VATICAN CITY (ChurchMilitant.com) - Cardinal Gerhard Müller has acknowledged that Pope Francis personally halted a high-level investigation into clerical sex abuse.
In an interview with LifeSiteNews on Tuesday, Müller confirmed recent reports that just months into his papacy, Francis personally blocked an investigation into sex abuse allegations against U.K. Cdl. Cormac Murphy-O'Connor.
When asked if the Pope had intervened to halt the inquiry, Müller, former prefect for the Congregation for the Doctrine of the Faith (CDF — the body responsible for investigating abuse claims) said he was "bound by Pontifical Secret," but said that "the Pope's approval is required for investigations" of a cardinal. LifeSiteNews followed up by asking Müller if he could confirm whether the investigation was halted.

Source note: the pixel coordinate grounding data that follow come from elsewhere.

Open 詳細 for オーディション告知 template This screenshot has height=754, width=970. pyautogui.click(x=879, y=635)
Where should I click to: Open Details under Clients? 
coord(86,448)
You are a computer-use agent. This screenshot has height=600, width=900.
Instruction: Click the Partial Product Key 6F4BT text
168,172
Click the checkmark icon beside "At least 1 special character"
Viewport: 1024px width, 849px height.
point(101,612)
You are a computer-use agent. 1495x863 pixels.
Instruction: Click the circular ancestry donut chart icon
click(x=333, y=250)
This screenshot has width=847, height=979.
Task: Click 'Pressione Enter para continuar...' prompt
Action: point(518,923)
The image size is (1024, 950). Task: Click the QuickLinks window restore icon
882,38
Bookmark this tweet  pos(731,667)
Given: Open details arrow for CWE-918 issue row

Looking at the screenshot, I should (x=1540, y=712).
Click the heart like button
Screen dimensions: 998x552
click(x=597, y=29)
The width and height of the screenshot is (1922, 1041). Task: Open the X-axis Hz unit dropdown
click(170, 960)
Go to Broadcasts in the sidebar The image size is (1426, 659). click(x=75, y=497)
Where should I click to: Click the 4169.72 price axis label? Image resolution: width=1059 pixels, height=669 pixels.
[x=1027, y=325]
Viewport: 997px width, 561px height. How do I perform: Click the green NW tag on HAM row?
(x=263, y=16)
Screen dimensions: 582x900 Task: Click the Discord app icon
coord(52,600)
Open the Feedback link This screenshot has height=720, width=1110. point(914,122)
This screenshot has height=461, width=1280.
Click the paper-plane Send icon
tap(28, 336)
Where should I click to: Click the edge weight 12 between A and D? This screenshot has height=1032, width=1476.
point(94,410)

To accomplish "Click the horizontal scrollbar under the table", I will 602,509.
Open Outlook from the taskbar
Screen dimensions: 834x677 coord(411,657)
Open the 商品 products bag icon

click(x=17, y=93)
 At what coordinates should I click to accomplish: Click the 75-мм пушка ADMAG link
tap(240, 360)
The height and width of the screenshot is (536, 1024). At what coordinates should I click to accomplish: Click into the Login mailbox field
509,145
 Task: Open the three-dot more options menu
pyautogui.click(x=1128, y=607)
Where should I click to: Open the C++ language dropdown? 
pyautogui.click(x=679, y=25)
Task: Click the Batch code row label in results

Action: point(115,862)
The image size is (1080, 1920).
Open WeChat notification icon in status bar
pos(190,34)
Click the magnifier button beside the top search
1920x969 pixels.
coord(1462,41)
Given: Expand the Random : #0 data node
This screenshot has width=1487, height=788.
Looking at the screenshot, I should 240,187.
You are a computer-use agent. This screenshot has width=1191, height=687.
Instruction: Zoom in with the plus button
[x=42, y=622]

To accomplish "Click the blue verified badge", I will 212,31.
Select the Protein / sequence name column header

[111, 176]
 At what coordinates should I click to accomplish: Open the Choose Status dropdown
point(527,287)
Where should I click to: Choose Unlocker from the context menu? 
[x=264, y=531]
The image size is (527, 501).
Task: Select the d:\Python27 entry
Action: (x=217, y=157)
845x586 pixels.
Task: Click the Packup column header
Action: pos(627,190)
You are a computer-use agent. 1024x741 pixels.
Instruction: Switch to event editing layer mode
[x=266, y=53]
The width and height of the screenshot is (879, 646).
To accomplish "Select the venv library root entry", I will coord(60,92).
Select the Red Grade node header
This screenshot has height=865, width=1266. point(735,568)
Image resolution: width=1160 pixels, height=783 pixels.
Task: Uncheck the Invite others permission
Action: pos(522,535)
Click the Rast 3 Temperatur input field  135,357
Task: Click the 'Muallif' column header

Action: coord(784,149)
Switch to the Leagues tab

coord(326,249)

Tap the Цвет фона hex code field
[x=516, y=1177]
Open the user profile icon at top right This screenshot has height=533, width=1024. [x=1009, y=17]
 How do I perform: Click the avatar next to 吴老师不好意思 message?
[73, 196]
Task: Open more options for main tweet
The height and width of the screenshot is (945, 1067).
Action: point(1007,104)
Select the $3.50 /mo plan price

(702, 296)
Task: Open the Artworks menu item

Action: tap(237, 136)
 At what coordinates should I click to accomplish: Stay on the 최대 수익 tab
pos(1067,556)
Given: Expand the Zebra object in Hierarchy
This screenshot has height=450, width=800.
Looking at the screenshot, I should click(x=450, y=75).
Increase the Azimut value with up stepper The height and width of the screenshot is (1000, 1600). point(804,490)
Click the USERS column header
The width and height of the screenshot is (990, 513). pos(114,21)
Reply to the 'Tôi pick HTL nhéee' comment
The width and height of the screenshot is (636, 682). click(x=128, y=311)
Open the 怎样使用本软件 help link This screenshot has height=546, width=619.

"Yes," the cardinal replied.
The accusations against Murphy-O'Connor are traced to an English woman who claims she was abused by the cardinal as a teenager. Long after the abuse allegedly occurred, she filed a complaint with the CDF, and an investigation was launched.
In July 2017, Vatican expert Marco Tossati reported that, in June 2013, Francis demanded to meet with Müller, then head of the CDF, to quash a dossier on one of his allies — going so far as to order Müller's secretary to interrupt the cardinal while he was offering Mass:
The cardinal was celebrating Mass in the church attached to the congregation palace, for a group of German students and scholars. His secretary joined him at the altar: "The pope wants to speak to you." "Did you tell him I am celebrating Mass?" asked Müller. "Yes," said the secretary, "but he says he does not mind — he wants to talk to you all the same." The cardinal went to the sacristy. The pope, in a very bad mood, gave him some orders about a dossier concerning one of his friends, a cardinal.
At the time of the article's publication last year, Tossati did not know who this "friend" of the Pope was. But in an article published Sept. 24, he revealed that a highly placed inside Vatican source told him the friend was Cdl. Murphy-O'Connor.
Francis' personal intervention into the case is raising questions, especially in light of the fact that Murphy-O'Connor was a member of the St. Gallen Mafia, a leftist clique whose members canvassed for then-Cdl. Jorge Bergoglio during the 2013 conclave.
As archbishop of Westminster and president of the Bishops' Conference of England and Wales, Cdl. Murphy-O'Connor played a particularly key role in electing Bergoglio to the papacy. He actively lobbied North American bishops to vote for the Argentine prelate and served as "a link" to bishops from the British Commonwealth.
In fact, not long after becoming pope, Francis encountered Murphy-O'Connor at a papal audience and joked that he was "to blame" for his election to the papacy.